Regex capture next line in text file

I’m fairly next to Julia and was wondering if anyone had some advice. I’m loving the regex feature which is working great on a line by line query for example

open(filename) do file
        for (index, ln) in enumerate(eachline(file))
            m = match(r"\s+<minimizedAffinity>\s*",ln)
            if m != nothing
print(m)
end

However I struggling with how to do read in the whole file and find matches for a multiline pattern. i.e the float value that comes after the keyword.

(\s+<minimizedAffinity>[\n,\r]([-+]?[0-9]*\.?[0-9]+(e[-+]?[0-9]+)?))

the goal to extract a list of float values from the text file.

I can faff around with indexing the lines but there must be a more elegant solution?

How large is this file? If you can feasibly load the entire thing as a string I think you can just run that query (though you’ll want to remove the comma). Otherwise, you can do

function findnumber(file)
    lookfornumber = false
    for line in eachline(file)
        if lookfornumber
            m = match(<+just the number pattern+>, line)
            isnothing(m) || return m
            lookfornumber = false
        end
        m = match(<+just the preceding line pattern+>, line)
        if !isnothing(m)
            lookfornumber = true
        end
    end
    return nothing
end
m = open(findnumber, filename)

Ah yes, that’s a clever way of doing it. Thanks you this worked!!

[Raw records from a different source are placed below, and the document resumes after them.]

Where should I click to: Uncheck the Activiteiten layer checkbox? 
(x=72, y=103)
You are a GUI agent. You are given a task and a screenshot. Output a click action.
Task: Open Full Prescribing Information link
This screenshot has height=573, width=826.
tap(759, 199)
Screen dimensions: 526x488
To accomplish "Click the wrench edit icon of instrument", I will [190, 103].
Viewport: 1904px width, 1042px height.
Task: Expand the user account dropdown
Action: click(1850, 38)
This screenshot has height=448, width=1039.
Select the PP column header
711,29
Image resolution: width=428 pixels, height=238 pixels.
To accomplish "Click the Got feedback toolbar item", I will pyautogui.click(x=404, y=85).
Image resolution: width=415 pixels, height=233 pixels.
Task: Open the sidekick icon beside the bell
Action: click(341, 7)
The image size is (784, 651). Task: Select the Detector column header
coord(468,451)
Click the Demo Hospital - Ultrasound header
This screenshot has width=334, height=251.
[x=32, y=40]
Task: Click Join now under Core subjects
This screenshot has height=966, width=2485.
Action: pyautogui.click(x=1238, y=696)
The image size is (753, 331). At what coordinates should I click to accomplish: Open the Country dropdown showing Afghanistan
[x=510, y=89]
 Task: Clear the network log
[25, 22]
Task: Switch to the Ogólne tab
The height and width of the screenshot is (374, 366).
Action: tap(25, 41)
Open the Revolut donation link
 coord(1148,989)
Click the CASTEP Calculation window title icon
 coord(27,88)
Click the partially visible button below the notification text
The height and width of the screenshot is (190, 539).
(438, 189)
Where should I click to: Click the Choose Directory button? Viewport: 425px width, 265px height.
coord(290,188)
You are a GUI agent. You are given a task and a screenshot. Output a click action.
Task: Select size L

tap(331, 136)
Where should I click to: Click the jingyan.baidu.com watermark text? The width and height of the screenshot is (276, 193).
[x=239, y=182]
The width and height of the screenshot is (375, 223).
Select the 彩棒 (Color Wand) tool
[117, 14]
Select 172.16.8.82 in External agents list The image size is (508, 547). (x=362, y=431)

Because this pattern depends on two lines, the Iterators.Stateful trick can manage this logic. Try:

function findnumber2(file)
    itr = Iterators.Stateful(eachline(file))
    for line in itr
        m = match(r"Number:", line)
        if !isnothing(m)
            n = match(r"\d+", something(peek(itr), ""))
            isnothing(n) || return n
        end
    end
    return nothing
end

For example, for the above RegExs, the following file matches:

just
plain
324
63463
Number:
234234
fsdf
sdfg
Number:
sdfsf

and in Julia with the above function:

julia> testfile = IOBuffer("just\nplain\n324\n63463\nNumber:\n234234\nfsdf\nsdfg\nNumber:\nsdfsf")
IOBuffer(data=UInt8[...], readable=true, writable=false, seekable=true, append=false, size=59, maxsize=Inf, ptr=1, mark=-1)

julia> findnumber2(testfile)
RegexMatch("234234")

gustaphe’s answer findnumber finds this match as well.

3 Likes

@Dan, why do we need something(peek(itr),"") and peek(itr) is not enough? Thank you.

I suppose is to manage the case when the last line of the file is “Number:”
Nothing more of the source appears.